Molecular Simulations of Outersphere Reorganization Energies in Polar and Quadrupolar Solvents. The Case of Intramolecular Electron and Hole Transfer

Abstract

Outersphere reorganization energies (lambda) for intramolecular electron and hole transfer are studied in anion- and cation-radical forms of complex organic substrates (p-phenylphenyl-spacer-naphthyl) in polar (water, 1,2-dichloroethane, tetrahydrofuran) and quadrupolar (supercritical CO2) solvents. Structure and charge distributions of solute molecules are obtained at the HF/6-31G(d,p) level. Standard Lennard-Jones parameters for solutes and the nonpolarizable simple site-based models of solvents are used in molecular dynamics (MD) simulations. Calculation of lambda is done by means of the original procedure, which treats electrostatic polarization of a solvent in terms of a usual nonpolarizable MD scheme supplemented by scaling of reorganization energies at the final stage. This approach provides a physically relevant background for separating inertial and inertialless polarization responses by means of a single parameter epsilon(infinity), optical dielectric permittivity of the solvent.

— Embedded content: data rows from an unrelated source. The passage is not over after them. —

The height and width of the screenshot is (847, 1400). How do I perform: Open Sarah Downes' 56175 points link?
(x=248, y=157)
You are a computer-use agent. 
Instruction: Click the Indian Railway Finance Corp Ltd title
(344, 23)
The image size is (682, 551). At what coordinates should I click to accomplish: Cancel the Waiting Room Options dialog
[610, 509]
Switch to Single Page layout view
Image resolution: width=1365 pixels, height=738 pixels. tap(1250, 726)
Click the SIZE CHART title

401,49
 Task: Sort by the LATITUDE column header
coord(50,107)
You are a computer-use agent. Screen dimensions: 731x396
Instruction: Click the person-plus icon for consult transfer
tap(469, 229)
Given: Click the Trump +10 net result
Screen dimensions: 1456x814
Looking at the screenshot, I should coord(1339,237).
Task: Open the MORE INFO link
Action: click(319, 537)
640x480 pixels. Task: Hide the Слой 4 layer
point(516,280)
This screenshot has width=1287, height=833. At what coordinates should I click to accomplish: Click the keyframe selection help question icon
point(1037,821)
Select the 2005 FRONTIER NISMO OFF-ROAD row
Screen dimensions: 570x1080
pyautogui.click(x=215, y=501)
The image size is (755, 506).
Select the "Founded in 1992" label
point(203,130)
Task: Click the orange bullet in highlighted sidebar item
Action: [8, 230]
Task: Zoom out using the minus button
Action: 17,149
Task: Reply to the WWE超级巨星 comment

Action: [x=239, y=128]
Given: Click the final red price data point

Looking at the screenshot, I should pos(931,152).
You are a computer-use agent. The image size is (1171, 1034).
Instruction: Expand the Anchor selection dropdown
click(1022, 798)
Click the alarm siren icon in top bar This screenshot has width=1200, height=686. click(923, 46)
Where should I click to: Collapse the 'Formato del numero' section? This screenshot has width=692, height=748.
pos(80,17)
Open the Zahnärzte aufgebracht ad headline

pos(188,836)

Absolute lambda values for hole transfer in 1,2-dichloroethane agree with results of previous computations in terms of the different technique (MD/FRCM, Leontyev, I. V.; et al. Chem. Phys. 2005, 319, 4). Computed lambda values for electron transfer in tetrahydrofuran are larger than the experimental values by ca. 2.5 kcal/mol; for the case of hole transfer in 1,2-dichloroethane the discrepancy is of similar magnitude provided the experimental data are properly corrected. The MD approach gives nonzero lambda values for charge-transfer reaction in supercritical CO2, being able to provide a uniform treatment of nonequilibrium solvation phenomena in both quadrupolar and polar solvents.